Case is already a fairly good medical school so I wouldn’t go through the traditional route just to increase chances of getting into a better medical school. I think the decision comes down to how much you value a prestigious undergrad education. Do you value it enough to take a risk?

I’d take a different tack: the great majority of high school seniors who are thinking of med school change their minds in college. Those who don’t either have physician parents or already have medical-related ECs (such as working as an EMT, etc) and thus have a good idea of what it means. Often, they are interested in the medical professions, so would consider Physician’s Assistant or other professions if med school didn’t work out.
If you’re thinking " I like science and I want a professional job that isn’t going to be outsourced", you may well change your mind.
In my opinion, unless you’re absolutely certain you’ll become a doctor, take Yale. You’ll end up with a career regardless but your path will be richer for attending Yale. You may end in med school, law school, on Wall Street, in TFA… who knows? It’s still open-ended, entirely up to you.
If your choice of a medical career is reasoned and absolute to the point you can imagine giving up Yale with no regrets because you’ll be on the path you’ve mapped out for yourself since you were 12 and haven’t wavered, doing everything possible to ensure this was the right choice for you, then PPSP.

MYOS 1634, do you have data on your contention that the great majority of seniors thinking of med school change their minds? I hear that a lot. That and the idea that the majority of students starting college with a major in mind change it. It is a comment usually intended to make a student who has no academic interests feel ok about that. But while I hear these comments my experience with students suggests otherwise. They usually major in a field that they set out to major in or in a closely allied field.

In terms of Yale vs Case, I’d recommend Yale for most cases except engineering.

At Princeton [70% of students](http://dailyprincetonian.com/news/2014/09/70-percent-of-students-change-major-after-enrollment-study-finds/) change their majors.

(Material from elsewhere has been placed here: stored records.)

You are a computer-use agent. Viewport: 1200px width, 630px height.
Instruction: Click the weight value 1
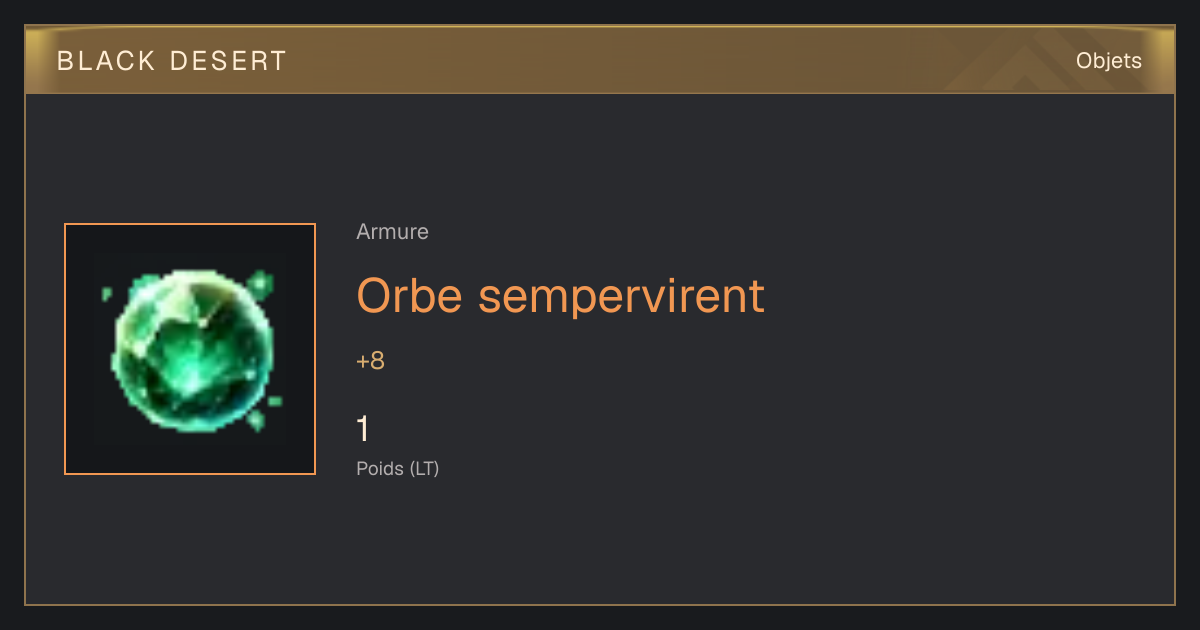[363, 429]
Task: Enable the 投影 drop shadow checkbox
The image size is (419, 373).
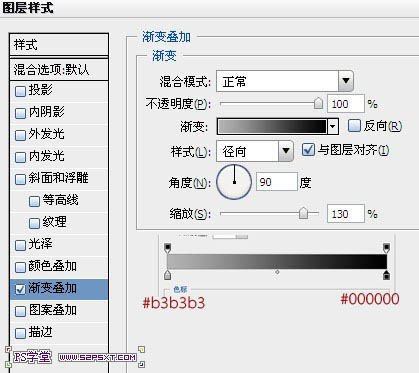Action: click(x=20, y=91)
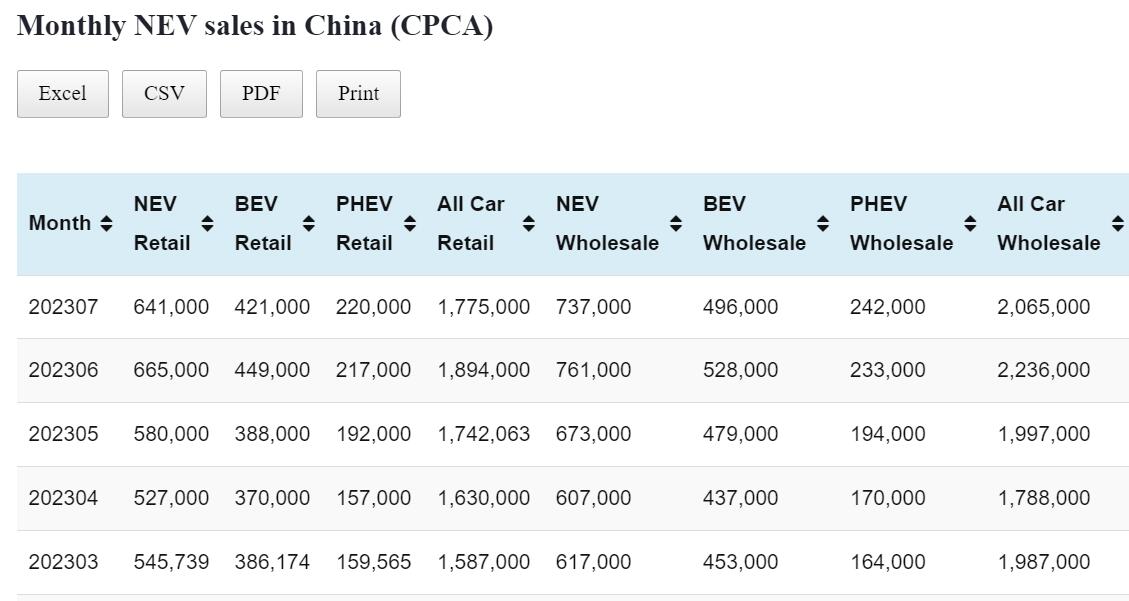Export table with Excel button

[62, 94]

61% of University of Florida students [change by their second year](Choosing One College Major Out of Hundreds - The New York Times).

Colorado State however reports that only about [37% of students change at the school](http://www.ir.colostate.edu/pdf/briefs/Major-Changes-and-Persistence-Patterns.pdf).

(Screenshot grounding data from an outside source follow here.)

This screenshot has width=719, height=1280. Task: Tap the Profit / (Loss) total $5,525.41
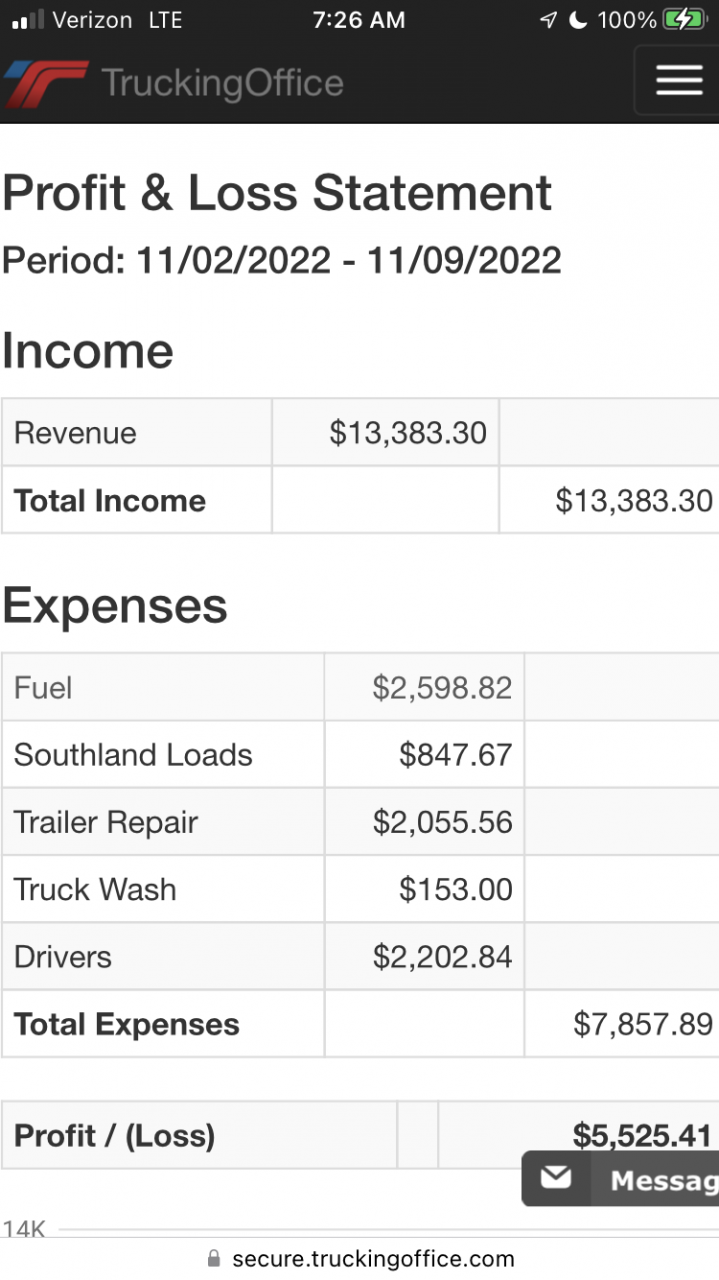[x=641, y=1135]
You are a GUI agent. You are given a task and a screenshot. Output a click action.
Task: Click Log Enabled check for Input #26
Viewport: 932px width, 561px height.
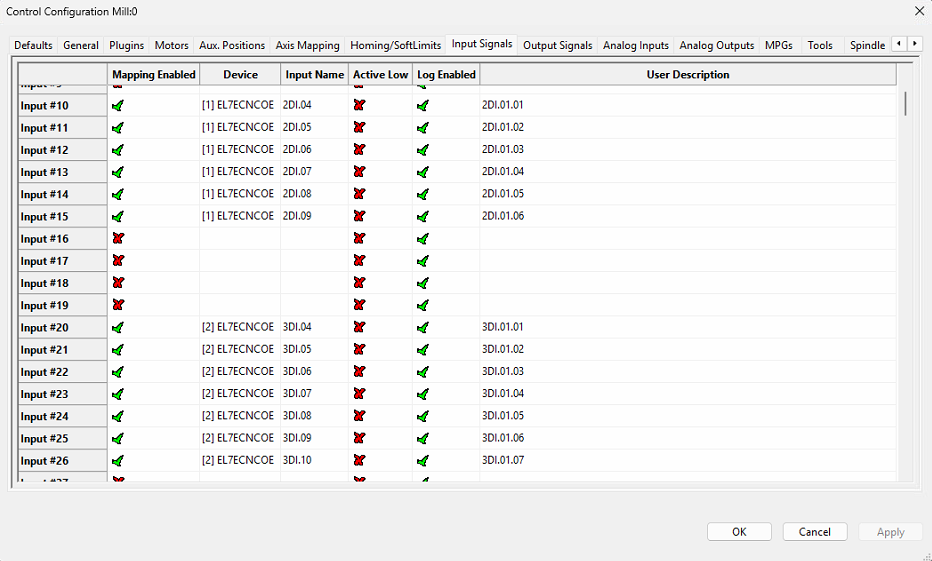coord(423,461)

Nationally, [48% of declared STEM majors](http://nces.ed.gov/pubs2014/2014001rev.pdf) leave STEM for another major or drop out. While this is not applicable to the OP since his stats are far higher than the average student, it lends credibility to MYO’s claims.

At Harvard around 25% of students start as premed while [17% actually end up applying](The Harvard Crimson).

http://dus.psu.edu/mentor/2013/06/disconnect-choosing-major/

An NCES study showed that about 70 to 80% students change between what they’d declared when they enrolled and what they ended up declaring for real as rising juniors, with on average 2 further changes of intentions along the way (ie., rising senior wants to be premed, changes to biochemistry, to computer science. Or rising senior wants linguistics, changes to philosophy, to Spanish language and literature.)
At UCLA, at least half the entering freshmen change their mind by the end of freshman year.

As to why, the article by Penn State explains it well, but it’s confirmed by the ACT’s internal research:
http://www.act.org/newsroom/many-students-select-a-college-major-that-doesn%E2%80%99t-fit-their-interests-well/

Assuming I’m set on going to med school, which is the better option? Yale costs ~$35k more than Case PPSP. I may want to major in bioengineering or related field.

If you’re set on med school and don’t want to have more choices (as Yale would provide), then Case, definitely.
Engineering is a risky choice for med school, since GPAs are deflated (3.0 is a good engineering GPA but for med school you need a higher GPA than that - check your PPSP requirements).